(Data excerpts)
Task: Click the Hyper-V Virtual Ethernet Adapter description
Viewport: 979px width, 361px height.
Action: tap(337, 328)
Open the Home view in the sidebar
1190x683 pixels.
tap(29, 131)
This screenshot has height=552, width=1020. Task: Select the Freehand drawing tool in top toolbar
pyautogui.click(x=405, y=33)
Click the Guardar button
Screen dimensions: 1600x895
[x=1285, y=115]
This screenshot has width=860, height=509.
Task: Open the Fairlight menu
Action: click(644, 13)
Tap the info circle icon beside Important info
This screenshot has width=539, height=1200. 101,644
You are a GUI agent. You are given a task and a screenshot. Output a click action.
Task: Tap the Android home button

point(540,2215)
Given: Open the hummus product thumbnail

ABOUT THIS EXERCISE :: The expected answer is an exact copy of the lines beginning at the one with "Task: Tap the Android home button" and running to the end of the entries above.

YOUR RESPONSE ::
Task: Tap the Android home button

point(540,2215)
Given: Open the hummus product thumbnail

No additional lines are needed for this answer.